Excerpt to read ▸
Looks like they're using write barriers. I like write barriers, but I'm 
not sure they'd be so popular with the D crowd. But they might be using 
them only during a collection, which would be interesting.

That article doesn't have anywhere near enough information for me to 
implement a GC in a similar style, but it's enough for me to start 
searching for more writeups. Thanks!

Feb 19 2016

Jonathan M Davis <jmdavisProg gmx.com> writes:

On Thursday, 18 February 2016 at 17:27:13 UTC, Chris Wright wrote:
 On Thu, 18 Feb 2016 13:00:12 +0000, Witek wrote:
 So, the question is, why is D / DMD allocator so slow under 
 heavy multithreading?

 It's a global GC, possibly with a little per-thread pool.

 As part of the abortive Amber language project, I was looking 
 into ways to craft per-thread GC. You need to tell the runtime 
 whether a variable is marked as shared or __gshared and that's 
 pretty much sufficient -- you can only refer to unshared 
 variables from one thread, which means you can do a local 
 collection stopping only one thread's execution. You can have 
 one heap for each thread and one cross-thread heap.

 This work hasn't happened in D yet.

Unfortunately, given how easy it is to cast between mutable, 
const, immutable, shared (and it's quite common to construct 
something as mutable and then cast it to immutable or shared) and 
how it's pretty easy to pass objects across threads, it becomes 
_very_ problematic to have a per-thread memory pool in D, even if 
theoretically it's a great idea.

 I would like to look into D's GC and parallelism more. I've 
 started on mark/sweep parallelism but haven't made any 
 worthwhile progress. I'll take this as my next task. It's more 
 awkward because it requires changes to the runtime interface, 
 which means modifying both DMD and the runtime.

Sociomantic has a concurrent GC for D1, and I think that they've 
ported it to D2 (if not, I expect that they're in the process of 
doing so), and that may or may not end up in druntime at some 
point, but the key problem that I recall is that it relies on 
fork to do what it does, which works fantastically on *nix 
systems, but doesn't work on Windows, and I'm not sure that 
anyone has figured out how to do the same thing on Windows yet 
(the key thing is that it needs to be able to take a snapshot of 
the memory). And other performance improvements have been made to 
the GC, but the fact that we're a system language that allows you 
ultimately to do most anything really limits what we can do in 
comparison to a language sitting in VM.

- Jonathan M Davis

Feb 19 2016

Yuxuan Shui <yshuiv7 gmail.com> writes:

On Friday, 19 February 2016 at 08:29:00 UTC, Jonathan M Davis 
wrote:
 On Thursday, 18 February 2016 at 17:27:13 UTC, Chris Wright 
 wrote:
 [...]

 Unfortunately, given how easy it is to cast between mutable, 
 const, immutable, shared (and it's quite common to construct 
 something as mutable and then cast it to immutable or shared) 
 and how it's pretty easy to pass objects across threads, it 
 becomes _very_ problematic to have a per-thread memory pool in 
 D, even if theoretically it's a great idea.

Aim 1 ▸
Transcribe the passage of the forum discussion on garbage collection in D that begins at the words "That article doesn't" and ends after the words "heavy multithreading?".
Aim 2 ▸
Answer the following questions from the forum discussion on garbage collection in D.
(a) What technique does the opening paragraph say "they" appear to be using?
(b) In the description of the per-thread GC explored for the Amber language project, which heaps are there?
(c) What does Sociomantic's concurrent GC rely on, and on which operating system does that not work?
Aim 3 ▸
Translate this sentence from the forum discussion on garbage collection in D into French: "It's more awkward because it requires changes to the runtime interface, which means modifying both DMD and the runtime."

Records taken from a pointing dataset ▸
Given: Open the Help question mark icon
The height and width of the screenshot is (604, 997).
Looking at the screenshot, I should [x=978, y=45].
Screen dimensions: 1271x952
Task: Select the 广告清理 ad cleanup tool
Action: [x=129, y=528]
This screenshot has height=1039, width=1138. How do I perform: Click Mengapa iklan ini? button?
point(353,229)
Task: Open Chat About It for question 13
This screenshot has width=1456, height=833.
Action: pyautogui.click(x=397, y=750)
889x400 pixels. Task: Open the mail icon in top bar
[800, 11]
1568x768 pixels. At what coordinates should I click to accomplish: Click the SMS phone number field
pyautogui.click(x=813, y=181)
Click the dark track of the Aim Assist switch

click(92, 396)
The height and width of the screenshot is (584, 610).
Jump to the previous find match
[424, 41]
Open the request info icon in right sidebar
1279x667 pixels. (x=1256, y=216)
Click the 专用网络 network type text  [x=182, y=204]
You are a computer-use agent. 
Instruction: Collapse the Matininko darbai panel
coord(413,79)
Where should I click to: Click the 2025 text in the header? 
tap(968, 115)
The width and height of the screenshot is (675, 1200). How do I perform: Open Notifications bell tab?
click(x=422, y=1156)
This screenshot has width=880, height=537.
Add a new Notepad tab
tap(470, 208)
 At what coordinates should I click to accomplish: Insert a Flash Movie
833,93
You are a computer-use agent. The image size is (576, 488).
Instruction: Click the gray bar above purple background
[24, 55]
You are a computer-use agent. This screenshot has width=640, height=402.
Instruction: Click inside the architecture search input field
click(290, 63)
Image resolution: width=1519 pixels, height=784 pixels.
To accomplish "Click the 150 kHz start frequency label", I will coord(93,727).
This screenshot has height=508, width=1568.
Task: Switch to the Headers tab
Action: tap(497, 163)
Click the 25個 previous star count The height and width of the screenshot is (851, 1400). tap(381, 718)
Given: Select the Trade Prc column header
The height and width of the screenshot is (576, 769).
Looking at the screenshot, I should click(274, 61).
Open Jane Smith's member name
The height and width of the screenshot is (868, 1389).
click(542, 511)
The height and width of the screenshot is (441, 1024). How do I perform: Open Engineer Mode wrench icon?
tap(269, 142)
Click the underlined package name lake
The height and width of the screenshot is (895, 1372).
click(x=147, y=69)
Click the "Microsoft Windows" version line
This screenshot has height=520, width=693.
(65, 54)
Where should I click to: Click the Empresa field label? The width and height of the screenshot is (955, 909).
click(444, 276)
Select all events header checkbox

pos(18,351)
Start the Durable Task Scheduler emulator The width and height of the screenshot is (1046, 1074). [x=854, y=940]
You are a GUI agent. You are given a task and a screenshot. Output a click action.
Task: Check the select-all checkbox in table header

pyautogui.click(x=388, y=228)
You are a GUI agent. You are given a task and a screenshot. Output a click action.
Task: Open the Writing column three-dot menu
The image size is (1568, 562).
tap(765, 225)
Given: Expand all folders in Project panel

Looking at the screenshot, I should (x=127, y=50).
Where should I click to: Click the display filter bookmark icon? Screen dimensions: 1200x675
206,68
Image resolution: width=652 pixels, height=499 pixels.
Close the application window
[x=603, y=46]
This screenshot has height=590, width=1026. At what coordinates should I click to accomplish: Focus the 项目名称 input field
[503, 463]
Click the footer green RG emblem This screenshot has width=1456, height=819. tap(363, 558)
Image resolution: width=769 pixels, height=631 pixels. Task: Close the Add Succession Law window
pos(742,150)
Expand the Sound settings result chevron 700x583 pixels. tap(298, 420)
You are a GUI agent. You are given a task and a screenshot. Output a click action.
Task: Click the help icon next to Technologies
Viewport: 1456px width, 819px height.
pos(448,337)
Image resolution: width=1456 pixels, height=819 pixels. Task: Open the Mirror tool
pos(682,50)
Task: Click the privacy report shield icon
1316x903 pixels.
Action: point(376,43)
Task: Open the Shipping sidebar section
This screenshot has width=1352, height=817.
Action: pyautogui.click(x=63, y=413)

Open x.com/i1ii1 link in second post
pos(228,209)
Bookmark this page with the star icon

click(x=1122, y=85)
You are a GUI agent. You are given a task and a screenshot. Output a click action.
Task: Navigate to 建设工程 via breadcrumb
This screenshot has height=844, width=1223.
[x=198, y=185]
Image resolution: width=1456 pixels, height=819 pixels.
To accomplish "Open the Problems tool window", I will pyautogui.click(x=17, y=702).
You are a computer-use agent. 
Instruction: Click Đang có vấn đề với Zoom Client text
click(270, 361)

Full response 1 ▸
That article doesn't have anywhere near enough information for me to 
implement a GC in a similar style, but it's enough for me to start 
searching for more writeups. Thanks!

Feb 19 2016

Jonathan M Davis <jmdavisProg gmx.com> writes:

On Thursday, 18 February 2016 at 17:27:13 UTC, Chris Wright wrote:
 On Thu, 18 Feb 2016 13:00:12 +0000, Witek wrote:
 So, the question is, why is D / DMD allocator so slow under 
 heavy multithreading?

Full response 2 ▸
(a) Write barriers.
(b) One heap for each thread and one cross-thread heap.
(c) It relies on fork, which does not work on Windows.

Full response 3 ▸
C'est plus délicat, car cela exige des modifications de l'interface du runtime, ce qui implique de modifier à la fois DMD et le runtime.